お姉ちゃんがジイさんに右手を差し伸べる。
「わたしはアンドレア。この子、マリオンのお姉ちゃんよ。また来てもいい? 魔物の話、全然つかめなくって困ってるのよ」
お姉ちゃんはいつものように自分が姉であることを強調しつつ、また来ることを打診する。

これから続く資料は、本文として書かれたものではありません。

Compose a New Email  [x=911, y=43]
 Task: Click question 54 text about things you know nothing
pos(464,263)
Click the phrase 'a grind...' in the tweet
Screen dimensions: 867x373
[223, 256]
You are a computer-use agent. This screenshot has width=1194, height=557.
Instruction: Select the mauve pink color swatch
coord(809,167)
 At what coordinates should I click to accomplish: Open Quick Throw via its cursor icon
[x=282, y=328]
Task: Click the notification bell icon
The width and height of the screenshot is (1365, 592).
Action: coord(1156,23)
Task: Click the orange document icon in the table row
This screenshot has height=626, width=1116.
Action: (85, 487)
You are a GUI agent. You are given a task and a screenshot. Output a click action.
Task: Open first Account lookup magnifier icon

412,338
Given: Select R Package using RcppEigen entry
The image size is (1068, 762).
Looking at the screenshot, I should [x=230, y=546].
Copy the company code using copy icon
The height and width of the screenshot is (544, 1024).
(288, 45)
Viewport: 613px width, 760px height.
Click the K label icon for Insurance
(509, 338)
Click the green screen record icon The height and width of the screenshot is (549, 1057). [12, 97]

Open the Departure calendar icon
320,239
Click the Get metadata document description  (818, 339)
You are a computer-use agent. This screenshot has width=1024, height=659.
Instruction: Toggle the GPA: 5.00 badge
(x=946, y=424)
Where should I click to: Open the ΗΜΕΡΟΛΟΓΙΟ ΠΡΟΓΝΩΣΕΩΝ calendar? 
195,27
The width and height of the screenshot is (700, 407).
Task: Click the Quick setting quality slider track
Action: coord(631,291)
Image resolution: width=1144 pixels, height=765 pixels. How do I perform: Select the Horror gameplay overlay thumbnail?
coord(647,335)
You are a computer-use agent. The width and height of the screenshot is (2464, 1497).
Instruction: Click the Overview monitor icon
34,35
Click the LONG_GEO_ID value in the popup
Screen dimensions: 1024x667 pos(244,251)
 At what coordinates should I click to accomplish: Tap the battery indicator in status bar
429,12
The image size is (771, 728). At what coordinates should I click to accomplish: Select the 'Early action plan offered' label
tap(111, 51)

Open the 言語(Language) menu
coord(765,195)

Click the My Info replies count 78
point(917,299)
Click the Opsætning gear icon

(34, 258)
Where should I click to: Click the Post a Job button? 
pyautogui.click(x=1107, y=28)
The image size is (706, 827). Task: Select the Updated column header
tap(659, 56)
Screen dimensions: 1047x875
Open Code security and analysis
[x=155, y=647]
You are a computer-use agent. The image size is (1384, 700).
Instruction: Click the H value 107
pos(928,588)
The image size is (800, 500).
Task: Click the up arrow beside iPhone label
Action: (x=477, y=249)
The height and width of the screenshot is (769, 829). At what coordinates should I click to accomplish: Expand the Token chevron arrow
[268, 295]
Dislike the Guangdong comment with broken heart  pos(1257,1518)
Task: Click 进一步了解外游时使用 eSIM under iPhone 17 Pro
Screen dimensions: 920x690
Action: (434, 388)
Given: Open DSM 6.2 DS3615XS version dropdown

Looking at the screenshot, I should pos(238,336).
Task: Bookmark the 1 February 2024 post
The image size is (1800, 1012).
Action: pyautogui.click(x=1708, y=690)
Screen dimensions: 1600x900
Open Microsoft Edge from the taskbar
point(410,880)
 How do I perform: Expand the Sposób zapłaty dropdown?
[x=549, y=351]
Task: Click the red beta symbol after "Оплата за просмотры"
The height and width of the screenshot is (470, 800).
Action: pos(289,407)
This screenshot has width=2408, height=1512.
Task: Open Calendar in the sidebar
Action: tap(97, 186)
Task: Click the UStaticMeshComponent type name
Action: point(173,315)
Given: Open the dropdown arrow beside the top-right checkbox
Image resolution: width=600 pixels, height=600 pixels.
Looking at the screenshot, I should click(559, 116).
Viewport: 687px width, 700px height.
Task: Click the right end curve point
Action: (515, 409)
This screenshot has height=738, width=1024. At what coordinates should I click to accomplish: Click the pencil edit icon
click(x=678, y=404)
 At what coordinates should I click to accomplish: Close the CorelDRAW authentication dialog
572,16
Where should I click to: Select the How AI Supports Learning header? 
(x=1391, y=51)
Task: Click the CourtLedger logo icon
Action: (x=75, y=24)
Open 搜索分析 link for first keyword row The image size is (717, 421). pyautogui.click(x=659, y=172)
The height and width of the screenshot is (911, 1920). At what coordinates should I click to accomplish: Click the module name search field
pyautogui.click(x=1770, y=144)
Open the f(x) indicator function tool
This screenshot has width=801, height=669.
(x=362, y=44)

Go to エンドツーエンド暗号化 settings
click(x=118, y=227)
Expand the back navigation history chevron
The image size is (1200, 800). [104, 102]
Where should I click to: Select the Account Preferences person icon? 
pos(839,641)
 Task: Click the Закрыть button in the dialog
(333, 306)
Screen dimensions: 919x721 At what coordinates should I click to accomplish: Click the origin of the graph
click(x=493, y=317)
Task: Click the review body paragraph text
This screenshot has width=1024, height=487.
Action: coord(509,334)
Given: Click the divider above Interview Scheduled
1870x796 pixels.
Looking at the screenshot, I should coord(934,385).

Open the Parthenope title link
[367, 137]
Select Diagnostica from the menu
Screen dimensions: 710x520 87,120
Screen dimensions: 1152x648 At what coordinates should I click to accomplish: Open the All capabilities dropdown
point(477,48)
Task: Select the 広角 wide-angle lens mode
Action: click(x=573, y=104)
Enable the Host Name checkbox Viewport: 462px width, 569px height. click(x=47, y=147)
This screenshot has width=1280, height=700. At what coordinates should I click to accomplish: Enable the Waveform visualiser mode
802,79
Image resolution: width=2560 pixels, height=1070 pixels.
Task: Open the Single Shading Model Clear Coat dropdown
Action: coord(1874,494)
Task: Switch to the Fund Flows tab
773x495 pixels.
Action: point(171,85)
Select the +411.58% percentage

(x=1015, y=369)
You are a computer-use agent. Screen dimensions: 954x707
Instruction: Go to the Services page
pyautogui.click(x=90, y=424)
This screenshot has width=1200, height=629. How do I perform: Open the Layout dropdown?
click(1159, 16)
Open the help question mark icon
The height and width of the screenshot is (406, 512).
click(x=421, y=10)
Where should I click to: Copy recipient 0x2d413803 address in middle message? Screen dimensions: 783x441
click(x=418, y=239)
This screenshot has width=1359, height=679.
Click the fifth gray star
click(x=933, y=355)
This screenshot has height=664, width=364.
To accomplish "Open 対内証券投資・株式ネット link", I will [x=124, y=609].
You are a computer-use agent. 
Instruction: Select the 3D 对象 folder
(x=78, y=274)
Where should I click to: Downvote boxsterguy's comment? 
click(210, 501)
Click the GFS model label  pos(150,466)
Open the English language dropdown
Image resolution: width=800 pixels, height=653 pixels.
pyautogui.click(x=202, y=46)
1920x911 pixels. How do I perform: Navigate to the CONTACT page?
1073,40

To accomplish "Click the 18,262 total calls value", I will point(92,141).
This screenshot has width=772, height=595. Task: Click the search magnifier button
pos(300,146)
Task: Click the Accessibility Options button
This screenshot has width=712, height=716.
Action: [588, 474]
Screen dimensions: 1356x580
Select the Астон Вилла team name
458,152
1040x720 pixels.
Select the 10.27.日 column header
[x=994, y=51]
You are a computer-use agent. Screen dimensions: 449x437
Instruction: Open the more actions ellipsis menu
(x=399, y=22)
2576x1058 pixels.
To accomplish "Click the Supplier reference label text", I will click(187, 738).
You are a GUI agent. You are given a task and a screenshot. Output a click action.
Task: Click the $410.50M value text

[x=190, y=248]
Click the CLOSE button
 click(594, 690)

ジイさんの、私たちの真意を探るかのような視線にすこしヒヤリとしてしまう。
「そうだね。星の巡り合わせが良ければ、何か話すこともあるかもしれないね」
ジイさんはお姉ちゃんの手を握った。
「あら、ちょっとロマンチスト」
「むかしはプレイボーイだと囁かれたものさ」
そして握手をほどくと、ジイさんは再び丁寧なお辞儀をしてみせる。
「それではお嬢さんがた、くれぐれも魔物に油断なさらぬよう」
「お邪魔しました、お爺さん」
さすがに面と向かって『ジイさん』とは呼びにくいよね。
その後、私たちは歩き回った足を休めるため、町の近くを流れる川を訪れた。
さすが、水の湧きでる山からもそこそこ近い川の水はキレイだった。
私たちは靴を脱いで、素足を川に落として座りこんだ。
「うー、きっもちいいー!」
これぞ開放感だ。
川を覗き込んでみると本当に澄んでいて、小さな魚が泳いでいるのがわかる。
私は足を川に浸したまま草の上に倒れこんだ。
「マリちゃんは運動不足ね。これくらいで足が痛いだなんて」
「いつもなら平気だもん。ここ続けて山登りしたじゃん、そのせいだもん。むしろ痛くならないお姉ちゃんが変なんだよ」
「わたしはほら、お風呂あがりにしっかりマッサージしてるから」
そう言ったあと、お姉ちゃんも後ろに倒れ込む。
白い雲が流れる青い空を眺めていると、眠たくなってくる。
そういえば、と思い出した。
「さっきの家の人って、ミリアさんの言ってた『ご令嬢』てやつだよね、きっと」
私は足をバタつかせる。
「きっとねー。老人と青年も一緒だったからね。なんだっけ、アッティちゃんと……」
「トムって呼んでたね」
「あ、そうそう、トム」
お姉ちゃんも足をバタつかせはじめる。
「あのお爺さんさ──」
「絶対、面と向かって名前呼べないよね」
「あははは! ちょう思ってた!」
私が思ったことを口走ると、お姉ちゃんが爆笑した。
私も釣られて声をあげて笑う。
「ちがう、そうじゃなくてね! あはは。うける」
「なにがちがうの?」
二人して笑いがおさまりきらない。
「あのお爺さん。あの人もたぶん戦士よ。現役かはわからなかったけど、たぶん相当なひと」
「相変わらず、お姉ちゃんはひと目で見抜くよね。普段ぼけぼけしてるくせに」
「あ、ひどーいー。わたしこれでもお姉ちゃんなんだから。しっかりしてるときもあるのよ。そりゃ、たまにかもしれないけどさあ」
たまにしかしっかりしてない自覚があったのかあ。
お姉ちゃんがそう言うのなら腕のたつ人なんだろうけど──
だけど、不気味に感じる。
こんな小さな町の魔物騒ぎに、腕のたつ戦士が集まりすぎじゃないのか。
力を合わせればすぐにでも解決したりしないのか。
モルモントに到着してから、ほんのささいな違和感が積みあがってきている。
はっきりしないもやもやしたものが少しずつ増えてる。
そんな気がする。
疲れてナーバスになっちゃってるのかな。
「私、眠いなあ」
こういうときは眠るに限る。
開放感もあいまってすぐに寝れそうだ。
「魔物もでるのに、さすがにここで寝るのは危ないってば──……」
お姉ちゃんが何か話しているのが聞こえてきたけど、私はそのまま夢に落ちるのでした。